**EXERCISE OBJECTIVE:**
Rewrite the lines below as a numbered list, omitting any blank lines.

**RECORDS PROVIDED:**
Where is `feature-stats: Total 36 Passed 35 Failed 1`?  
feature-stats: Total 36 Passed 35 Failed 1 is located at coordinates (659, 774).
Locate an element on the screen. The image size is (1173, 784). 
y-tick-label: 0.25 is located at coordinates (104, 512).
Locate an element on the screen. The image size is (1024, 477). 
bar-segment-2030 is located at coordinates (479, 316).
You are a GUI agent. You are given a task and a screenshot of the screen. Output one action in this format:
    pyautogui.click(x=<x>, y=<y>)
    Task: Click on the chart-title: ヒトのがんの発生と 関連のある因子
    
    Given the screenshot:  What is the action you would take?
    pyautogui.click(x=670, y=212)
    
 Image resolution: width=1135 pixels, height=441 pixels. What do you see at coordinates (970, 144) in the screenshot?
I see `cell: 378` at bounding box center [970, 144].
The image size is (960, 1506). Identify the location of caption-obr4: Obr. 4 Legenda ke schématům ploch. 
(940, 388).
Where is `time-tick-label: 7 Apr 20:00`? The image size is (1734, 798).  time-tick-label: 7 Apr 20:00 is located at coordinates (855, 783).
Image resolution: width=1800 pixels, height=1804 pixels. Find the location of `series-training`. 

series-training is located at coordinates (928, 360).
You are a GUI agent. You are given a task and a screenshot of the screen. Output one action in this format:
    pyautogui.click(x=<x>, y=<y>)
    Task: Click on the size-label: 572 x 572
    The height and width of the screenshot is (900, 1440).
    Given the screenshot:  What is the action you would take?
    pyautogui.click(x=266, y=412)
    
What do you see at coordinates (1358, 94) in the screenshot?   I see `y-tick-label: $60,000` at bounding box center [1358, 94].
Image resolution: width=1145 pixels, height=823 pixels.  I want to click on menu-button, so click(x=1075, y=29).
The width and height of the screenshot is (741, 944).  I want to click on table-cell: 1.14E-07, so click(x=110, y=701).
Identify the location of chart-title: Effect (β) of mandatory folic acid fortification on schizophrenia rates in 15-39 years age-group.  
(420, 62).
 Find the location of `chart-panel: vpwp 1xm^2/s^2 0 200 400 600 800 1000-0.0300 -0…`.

**ANSWER BOX:**
1. Where is `feature-stats: Total 36 Passed 35 Failed 1`?  
2. feature-stats: Total 36 Passed 35 Failed 1 is located at coordinates (659, 774).
3. Locate an element on the screen. The image size is (1173, 784). 
4. y-tick-label: 0.25 is located at coordinates (104, 512).
5. Locate an element on the screen. The image size is (1024, 477). 
6. bar-segment-2030 is located at coordinates (479, 316).
7. You are a GUI agent. You are given a task and a screenshot of the screen. Output one action in this format:
8.     pyautogui.click(x=<x>, y=<y>)
9.     Task: Click on the chart-title: ヒトのがんの発生と 関連のある因子
10.     Given the screenshot:  What is the action you would take?
11.     pyautogui.click(x=670, y=212)
12.  Image resolution: width=1135 pixels, height=441 pixels. What do you see at coordinates (970, 144) in the screenshot?
13. I see `cell: 378` at bounding box center [970, 144].
14. The image size is (960, 1506). Identify the location of caption-obr4: Obr. 4 Legenda ke schématům ploch. 
15. (940, 388).
16. Where is `time-tick-label: 7 Apr 20:00`? The image size is (1734, 798).  time-tick-label: 7 Apr 20:00 is located at coordinates (855, 783).
17. Image resolution: width=1800 pixels, height=1804 pixels. Find the location of `series-training`. 
18. series-training is located at coordinates (928, 360).
19. You are a GUI agent. You are given a task and a screenshot of the screen. Output one action in this format:
20.     pyautogui.click(x=<x>, y=<y>)
21.     Task: Click on the size-label: 572 x 572
22.     The height and width of the screenshot is (900, 1440).
23.     Given the screenshot:  What is the action you would take?
24.     pyautogui.click(x=266, y=412)
25. What do you see at coordinates (1358, 94) in the screenshot?   I see `y-tick-label: $60,000` at bounding box center [1358, 94].
26. Image resolution: width=1145 pixels, height=823 pixels.  I want to click on menu-button, so click(x=1075, y=29).
27. The width and height of the screenshot is (741, 944).  I want to click on table-cell: 1.14E-07, so click(x=110, y=701).
28. Identify the location of chart-title: Effect (β) of mandatory folic acid fortification on schizophrenia rates in 15-39 years age-group.  
29. (420, 62).
30.  Find the location of `chart-panel: vpwp 1xm^2/s^2 0 200 400 600 800 1000-0.0300 -0…`.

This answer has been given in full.